Enablers, markers, and aspects of quality innovative placements across distance: insights from a co-operative inquiry
Social Work Education
Internationally, COVID-19 has forced educational reform and disrupted already strained social work field education systems. This inquiry began pre-pandemic, responding to placement scarcity, which was only exacerbated by the pandemic as agencies migrated to online service delivery and universities responded to sudden placement cancellations. Educators found themselves navigating two interlinked global trends: 1) workplace learning that was changing radically; and 2) the immediate need to identify and develop placement opportunities. This article presents themes from a co-operative inquiry that interrogated four innovative international placement scenarios from Australia, Canada, Ireland, and New Zealand, highlighting enablers, markers, and aspects of quality learning. The four exemplars evidence the pedagogical challenges and opportunities presented by placement innovation and online learning. These placements reveal how tensions regarding placement scarcity, rapid placement innovation, and the concurrent need to mitigate risk while preserving placement quality were managed.

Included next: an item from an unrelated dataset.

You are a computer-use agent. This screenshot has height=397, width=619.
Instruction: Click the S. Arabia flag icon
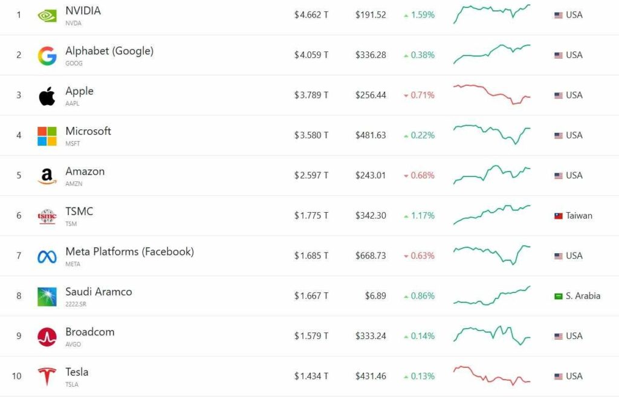click(559, 296)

The authors propose that creativity and innovation guided by well-articulated educational principles, learning outcomes, and pedagogical practices, promote the construction of quality placements that transcend potential risks. The challenge moving forward is upholding contemporary approaches to placement teaching and learning that ensure social work students’ acquisition of professional knowledge, values and skills that are necessary for practice.